A reação brasileira ocorre após o governo Trump intensificar críticas e ameaças a Moraes, sancionado sob a Lei Magnitsky por suposta censura a cidadãos — incluindo norte-americanos — e alegada perseguição ao ex-presidente Jair Bolsonaro (PL). A mensagem, publicada em inglês, foi traduzida e repostada pela Embaixada dos EUA no Brasil, aumentando o desconforto diplomático.
Segundo Dino, o respeito à soberania nacional e a moderação no diálogo são fundamentais para manter as relações amistosas entre países historicamente parceiros. Ele expressou esperança para que o bom senso e a diplomacia prevaleçam.

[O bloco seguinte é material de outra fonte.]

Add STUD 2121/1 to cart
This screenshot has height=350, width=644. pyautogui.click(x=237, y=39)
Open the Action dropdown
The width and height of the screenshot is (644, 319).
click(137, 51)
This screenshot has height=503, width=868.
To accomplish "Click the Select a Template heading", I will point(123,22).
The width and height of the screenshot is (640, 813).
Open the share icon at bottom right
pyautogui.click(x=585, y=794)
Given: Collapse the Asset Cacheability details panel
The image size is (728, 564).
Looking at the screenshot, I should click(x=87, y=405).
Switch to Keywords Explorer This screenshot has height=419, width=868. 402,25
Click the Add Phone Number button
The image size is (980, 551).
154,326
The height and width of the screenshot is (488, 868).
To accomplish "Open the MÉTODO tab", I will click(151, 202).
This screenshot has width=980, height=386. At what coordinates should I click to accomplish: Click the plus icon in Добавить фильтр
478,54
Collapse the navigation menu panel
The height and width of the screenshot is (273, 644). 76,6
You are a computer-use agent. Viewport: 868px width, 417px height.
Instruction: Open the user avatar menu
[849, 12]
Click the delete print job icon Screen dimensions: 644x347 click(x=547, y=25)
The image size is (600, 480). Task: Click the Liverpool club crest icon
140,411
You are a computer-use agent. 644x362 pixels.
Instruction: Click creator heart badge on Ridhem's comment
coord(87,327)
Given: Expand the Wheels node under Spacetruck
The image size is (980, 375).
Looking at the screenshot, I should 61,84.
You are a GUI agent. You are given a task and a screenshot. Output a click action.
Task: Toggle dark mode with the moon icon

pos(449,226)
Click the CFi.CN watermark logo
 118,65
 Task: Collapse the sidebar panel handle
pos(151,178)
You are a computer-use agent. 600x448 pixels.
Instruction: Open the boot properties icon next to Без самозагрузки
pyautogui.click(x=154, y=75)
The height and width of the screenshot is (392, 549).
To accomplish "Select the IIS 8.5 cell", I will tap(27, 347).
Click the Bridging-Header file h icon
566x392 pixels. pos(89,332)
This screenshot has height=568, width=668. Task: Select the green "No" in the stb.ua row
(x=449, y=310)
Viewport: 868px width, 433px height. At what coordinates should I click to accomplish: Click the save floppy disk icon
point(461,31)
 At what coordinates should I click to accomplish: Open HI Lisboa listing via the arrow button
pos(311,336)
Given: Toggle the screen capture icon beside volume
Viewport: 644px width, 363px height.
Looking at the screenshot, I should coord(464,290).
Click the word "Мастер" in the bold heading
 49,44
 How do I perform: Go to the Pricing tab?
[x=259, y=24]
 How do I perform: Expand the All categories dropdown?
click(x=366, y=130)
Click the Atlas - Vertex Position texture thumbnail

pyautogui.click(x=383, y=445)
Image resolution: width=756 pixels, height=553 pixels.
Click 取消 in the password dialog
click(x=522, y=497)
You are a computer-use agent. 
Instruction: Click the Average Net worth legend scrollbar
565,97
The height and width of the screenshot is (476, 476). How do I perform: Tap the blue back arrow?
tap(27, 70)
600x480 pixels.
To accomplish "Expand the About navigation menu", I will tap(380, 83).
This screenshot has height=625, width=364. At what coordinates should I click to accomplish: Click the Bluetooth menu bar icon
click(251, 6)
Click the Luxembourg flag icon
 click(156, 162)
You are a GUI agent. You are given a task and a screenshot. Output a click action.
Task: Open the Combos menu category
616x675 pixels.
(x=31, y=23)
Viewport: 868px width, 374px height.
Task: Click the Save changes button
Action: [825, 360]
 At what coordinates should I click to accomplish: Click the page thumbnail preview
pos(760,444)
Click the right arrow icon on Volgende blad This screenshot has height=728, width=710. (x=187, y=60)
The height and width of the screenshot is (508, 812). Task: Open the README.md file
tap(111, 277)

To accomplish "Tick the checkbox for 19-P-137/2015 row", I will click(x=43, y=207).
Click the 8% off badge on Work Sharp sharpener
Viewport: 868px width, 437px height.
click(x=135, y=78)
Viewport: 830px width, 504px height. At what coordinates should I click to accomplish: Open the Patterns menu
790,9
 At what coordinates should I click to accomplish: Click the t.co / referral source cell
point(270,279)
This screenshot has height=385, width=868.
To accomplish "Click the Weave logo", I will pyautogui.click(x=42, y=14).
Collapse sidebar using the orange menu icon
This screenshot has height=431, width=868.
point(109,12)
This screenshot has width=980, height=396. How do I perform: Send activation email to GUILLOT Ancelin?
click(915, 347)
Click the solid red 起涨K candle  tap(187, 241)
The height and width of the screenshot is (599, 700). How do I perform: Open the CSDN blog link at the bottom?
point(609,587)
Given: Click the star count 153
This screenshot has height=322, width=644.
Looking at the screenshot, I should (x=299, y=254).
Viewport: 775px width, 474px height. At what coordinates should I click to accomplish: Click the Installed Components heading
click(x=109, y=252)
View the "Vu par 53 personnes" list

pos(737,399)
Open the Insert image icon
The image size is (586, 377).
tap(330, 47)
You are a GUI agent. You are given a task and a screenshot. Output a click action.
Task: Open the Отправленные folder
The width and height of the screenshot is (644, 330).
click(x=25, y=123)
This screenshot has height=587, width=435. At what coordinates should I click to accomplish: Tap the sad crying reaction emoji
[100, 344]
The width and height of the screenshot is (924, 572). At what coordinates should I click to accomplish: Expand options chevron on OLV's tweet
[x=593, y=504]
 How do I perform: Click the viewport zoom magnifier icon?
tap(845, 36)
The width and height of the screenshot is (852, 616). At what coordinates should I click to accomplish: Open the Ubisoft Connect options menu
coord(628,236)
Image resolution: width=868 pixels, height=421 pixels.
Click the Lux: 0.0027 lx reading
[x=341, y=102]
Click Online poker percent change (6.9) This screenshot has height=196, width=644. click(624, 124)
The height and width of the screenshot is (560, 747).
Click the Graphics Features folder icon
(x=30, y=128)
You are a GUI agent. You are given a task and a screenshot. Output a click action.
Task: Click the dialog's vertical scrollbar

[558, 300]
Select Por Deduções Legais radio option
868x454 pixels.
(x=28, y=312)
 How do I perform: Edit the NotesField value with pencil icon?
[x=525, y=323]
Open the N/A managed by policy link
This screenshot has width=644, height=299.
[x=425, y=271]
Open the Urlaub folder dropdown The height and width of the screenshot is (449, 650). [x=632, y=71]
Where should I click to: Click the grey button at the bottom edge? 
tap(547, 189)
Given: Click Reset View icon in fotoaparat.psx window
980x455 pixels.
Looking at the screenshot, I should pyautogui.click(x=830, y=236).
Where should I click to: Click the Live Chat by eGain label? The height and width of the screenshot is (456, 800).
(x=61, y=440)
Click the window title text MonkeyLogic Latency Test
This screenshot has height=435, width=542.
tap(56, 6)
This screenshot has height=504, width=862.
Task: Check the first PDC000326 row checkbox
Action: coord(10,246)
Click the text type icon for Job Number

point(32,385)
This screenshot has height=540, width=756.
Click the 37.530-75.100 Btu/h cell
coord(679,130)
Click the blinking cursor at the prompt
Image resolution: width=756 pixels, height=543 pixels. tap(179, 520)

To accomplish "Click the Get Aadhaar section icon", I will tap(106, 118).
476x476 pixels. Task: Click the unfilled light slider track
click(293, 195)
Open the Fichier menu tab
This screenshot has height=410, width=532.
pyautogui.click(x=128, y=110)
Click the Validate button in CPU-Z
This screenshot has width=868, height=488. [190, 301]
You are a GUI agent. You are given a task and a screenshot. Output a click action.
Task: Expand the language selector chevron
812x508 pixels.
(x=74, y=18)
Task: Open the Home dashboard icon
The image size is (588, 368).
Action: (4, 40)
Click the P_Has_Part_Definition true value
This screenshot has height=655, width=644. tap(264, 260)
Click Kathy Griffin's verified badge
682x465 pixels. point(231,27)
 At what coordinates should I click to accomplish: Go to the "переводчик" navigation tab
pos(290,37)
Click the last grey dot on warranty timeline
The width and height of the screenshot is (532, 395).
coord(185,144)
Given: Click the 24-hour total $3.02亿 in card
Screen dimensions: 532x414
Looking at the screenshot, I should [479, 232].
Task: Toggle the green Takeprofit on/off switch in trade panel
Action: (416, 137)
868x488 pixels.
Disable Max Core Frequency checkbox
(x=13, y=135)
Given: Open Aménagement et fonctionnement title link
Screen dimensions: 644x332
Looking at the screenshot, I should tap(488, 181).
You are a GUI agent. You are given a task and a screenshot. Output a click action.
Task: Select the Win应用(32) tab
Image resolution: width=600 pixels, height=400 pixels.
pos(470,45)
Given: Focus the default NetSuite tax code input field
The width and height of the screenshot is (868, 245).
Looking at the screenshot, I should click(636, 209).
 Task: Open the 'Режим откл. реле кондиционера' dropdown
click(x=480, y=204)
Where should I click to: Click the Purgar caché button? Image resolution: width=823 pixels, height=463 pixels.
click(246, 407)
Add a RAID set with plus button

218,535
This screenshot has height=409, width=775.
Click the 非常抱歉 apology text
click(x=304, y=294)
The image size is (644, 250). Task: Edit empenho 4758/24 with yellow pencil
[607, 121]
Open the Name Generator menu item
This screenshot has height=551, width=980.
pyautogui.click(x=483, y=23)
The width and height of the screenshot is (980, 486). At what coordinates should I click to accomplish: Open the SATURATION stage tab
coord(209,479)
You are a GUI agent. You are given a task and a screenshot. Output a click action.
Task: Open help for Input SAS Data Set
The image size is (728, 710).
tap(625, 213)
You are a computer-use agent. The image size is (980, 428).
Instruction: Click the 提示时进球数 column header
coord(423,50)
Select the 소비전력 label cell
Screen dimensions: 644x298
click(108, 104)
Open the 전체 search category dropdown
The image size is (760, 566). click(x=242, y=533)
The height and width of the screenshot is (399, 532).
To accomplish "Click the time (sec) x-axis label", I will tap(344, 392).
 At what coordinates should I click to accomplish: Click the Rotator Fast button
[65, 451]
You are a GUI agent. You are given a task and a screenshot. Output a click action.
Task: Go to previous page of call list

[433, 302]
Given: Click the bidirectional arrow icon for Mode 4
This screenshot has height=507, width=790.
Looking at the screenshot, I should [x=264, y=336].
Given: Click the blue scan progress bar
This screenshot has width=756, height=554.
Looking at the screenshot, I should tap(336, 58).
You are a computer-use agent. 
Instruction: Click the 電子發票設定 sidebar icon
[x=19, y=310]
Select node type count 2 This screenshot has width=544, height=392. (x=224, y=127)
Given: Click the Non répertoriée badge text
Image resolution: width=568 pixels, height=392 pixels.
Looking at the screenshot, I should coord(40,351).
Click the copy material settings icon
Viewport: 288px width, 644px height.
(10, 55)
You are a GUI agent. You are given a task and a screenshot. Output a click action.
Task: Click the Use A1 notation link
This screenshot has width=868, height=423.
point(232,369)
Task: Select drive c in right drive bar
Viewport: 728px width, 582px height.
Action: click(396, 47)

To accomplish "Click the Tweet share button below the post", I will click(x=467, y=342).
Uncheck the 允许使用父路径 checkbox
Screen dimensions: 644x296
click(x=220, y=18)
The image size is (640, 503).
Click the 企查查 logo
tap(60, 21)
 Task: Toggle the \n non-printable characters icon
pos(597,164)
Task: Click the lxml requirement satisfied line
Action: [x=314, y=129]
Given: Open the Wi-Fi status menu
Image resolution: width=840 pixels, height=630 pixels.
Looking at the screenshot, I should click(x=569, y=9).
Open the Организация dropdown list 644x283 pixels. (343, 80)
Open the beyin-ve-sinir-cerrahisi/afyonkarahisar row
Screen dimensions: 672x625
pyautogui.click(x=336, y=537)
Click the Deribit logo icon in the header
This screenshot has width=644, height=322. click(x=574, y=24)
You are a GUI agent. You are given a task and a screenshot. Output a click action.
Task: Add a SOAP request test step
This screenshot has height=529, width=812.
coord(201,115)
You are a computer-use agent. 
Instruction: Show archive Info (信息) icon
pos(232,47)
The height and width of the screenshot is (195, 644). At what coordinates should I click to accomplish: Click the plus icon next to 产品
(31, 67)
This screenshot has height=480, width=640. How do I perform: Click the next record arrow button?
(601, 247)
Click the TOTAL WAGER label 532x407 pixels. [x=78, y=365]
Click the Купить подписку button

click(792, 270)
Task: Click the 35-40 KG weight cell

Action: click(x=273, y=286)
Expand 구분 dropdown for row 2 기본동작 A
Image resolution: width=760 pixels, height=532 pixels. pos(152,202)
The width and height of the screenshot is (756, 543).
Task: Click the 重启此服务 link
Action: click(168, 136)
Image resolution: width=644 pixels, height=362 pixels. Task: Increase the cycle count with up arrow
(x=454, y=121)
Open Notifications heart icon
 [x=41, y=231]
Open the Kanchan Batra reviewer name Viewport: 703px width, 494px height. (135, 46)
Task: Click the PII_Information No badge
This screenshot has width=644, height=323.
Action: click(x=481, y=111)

O governo brasileiro também adotou medidas formais. Pela terceira vez desde o início da crise, o encarregado de Negócios da Embaixada dos EUA, Gabriel Escobar, foi convocado ao Itamaraty para prestar esclarecimentos. Escobar, autoridade máxima dos norte-americanos no Brasil na ausência de um embaixador, foi recebido pelo embaixador Flávio Goldman, que classificou a postagem como motivo de “pura indignação” para o país.